Ryoji Ikeda's data.spectra was also a room-sized work, but with a screen only twoinches high – a strip of white light that was, on closer inspection, rows of scrolling Matrix-like digits. Ikeda's other work, spectra II, wasn't concerned with the moving image, which made it an odd, though startling, addition. A long corridor with alternating bright light, strobe light and black outs made it the most extreme sensory experiment of the exhibition.

Aguas Vivas by Peter Bosch and Simone Simons (Holland/Spain) appeared to be the most sophisticated digital screen work – a dazzling set of organic forms that danced on screen chaos-theory style. But a hole in a nearby wall revealed a simple analogue set up: a real-time video of reflections of a fluorescent light on a vibrating tub of oil. An object lesson that generative software coding still lags behind the nuance and variation possible with clever analogue processes.

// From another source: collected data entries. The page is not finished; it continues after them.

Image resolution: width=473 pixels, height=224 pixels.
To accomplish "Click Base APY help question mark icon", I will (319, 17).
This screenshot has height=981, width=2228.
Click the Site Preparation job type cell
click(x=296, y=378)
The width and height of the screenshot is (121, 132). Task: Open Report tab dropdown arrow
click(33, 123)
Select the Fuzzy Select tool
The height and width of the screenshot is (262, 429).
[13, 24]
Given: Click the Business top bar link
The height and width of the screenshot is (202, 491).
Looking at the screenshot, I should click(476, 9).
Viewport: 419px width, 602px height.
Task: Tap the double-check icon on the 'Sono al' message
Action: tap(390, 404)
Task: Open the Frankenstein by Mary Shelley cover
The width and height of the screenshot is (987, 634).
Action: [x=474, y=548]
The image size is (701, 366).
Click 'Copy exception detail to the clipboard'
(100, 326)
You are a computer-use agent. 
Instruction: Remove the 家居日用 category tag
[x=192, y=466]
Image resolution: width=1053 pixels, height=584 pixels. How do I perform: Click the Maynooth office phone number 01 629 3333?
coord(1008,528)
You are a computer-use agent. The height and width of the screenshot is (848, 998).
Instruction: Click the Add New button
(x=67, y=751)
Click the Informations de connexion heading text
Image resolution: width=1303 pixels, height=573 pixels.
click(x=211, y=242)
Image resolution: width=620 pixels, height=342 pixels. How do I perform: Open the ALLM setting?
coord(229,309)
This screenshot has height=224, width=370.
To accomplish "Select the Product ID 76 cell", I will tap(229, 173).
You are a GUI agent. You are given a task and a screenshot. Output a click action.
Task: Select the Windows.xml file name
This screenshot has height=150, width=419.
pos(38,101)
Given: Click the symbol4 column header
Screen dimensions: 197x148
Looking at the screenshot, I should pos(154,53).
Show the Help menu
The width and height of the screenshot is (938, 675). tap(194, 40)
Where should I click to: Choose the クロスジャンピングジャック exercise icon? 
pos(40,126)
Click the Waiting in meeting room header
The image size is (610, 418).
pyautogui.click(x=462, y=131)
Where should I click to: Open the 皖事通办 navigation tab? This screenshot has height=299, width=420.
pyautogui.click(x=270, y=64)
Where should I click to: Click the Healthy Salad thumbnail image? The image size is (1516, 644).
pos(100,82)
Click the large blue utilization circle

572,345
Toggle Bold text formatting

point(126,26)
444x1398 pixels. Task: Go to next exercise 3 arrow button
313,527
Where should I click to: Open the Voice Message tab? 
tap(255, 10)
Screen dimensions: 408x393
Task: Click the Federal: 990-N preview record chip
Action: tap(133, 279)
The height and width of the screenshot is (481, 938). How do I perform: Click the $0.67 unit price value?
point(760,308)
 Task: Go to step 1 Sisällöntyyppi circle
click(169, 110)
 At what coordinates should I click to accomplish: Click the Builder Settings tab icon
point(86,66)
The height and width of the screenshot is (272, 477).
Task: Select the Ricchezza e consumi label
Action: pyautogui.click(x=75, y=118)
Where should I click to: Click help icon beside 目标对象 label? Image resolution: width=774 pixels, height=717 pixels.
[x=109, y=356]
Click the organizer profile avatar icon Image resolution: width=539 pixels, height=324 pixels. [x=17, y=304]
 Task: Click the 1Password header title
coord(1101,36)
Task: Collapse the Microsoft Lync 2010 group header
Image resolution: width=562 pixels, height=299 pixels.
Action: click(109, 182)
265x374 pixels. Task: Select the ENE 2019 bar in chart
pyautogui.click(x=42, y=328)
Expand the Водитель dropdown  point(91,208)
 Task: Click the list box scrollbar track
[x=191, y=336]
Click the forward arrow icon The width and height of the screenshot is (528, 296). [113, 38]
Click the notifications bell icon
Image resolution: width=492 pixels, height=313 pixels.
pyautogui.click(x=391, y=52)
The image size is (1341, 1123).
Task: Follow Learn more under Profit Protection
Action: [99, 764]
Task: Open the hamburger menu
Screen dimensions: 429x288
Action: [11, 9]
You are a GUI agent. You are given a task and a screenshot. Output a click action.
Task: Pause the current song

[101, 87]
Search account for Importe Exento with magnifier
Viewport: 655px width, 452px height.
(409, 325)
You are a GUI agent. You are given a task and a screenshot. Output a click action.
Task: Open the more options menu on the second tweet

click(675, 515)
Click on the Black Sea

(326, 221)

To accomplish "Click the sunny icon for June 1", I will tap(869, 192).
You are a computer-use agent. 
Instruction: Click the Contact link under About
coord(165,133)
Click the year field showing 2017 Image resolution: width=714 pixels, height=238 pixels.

Keiko Kimoto (Japan) also (perhaps unwittingly), showed the gap between digital and analogue technologies. Imaginary Numbers was a series of galaxy-like patterns displayed on luminescent plates and a plasma screen. The plates had a far greater black/white contrast and a far finer resolution, so much so that the plasma screen seemed the older, weaker technology.

Less convincing was Absolute 5 by Ernest Edmunds (Sydney) and Mark Fell (UK). A screen of coloured stripes, positioned above head height with surround-sound glitch-music, it promised an 'interactive system' that was difficult to discern. Electronica sound was part of most of the works, acting like a general immersive glue, rather than carrying any specific symbolic or structural content.

Accompanying the installed works was an online section from the Abstraction Now exhibition held in Vienna in 2003. Experienced via PC, these digital vignettes functioned like interactive screensavers that changed shape, sound, size, colour, density, etc. on the click or drag of a mouse.

Finally, one of the strongest works was the exhibition layout itself (by Studio 505 and The Flaming Beacon), a play on digital screens and abstract space. In the darkness, square doorways of blue light separated each room and framed LCD info screens, and from either end this created the optical illusion that one was in a mirror hall. The layout also solved the issue of audio and light spill between works.

However, there were some problems with the framing and layout– the locations of both catalogue and screening room, which together bore much of the weight of the curatorial narrative, were poorly signed. There was some sunlight spill during the day, and Langheinrich's circular work Light was awkwardly spotted next to escalators.

White Noise achieved impressive production values in the presentation of immersive digital works, setting a benchmark that befits a national centre. It showed the digital screen saved from a life of image only, entering via abstraction, into installation.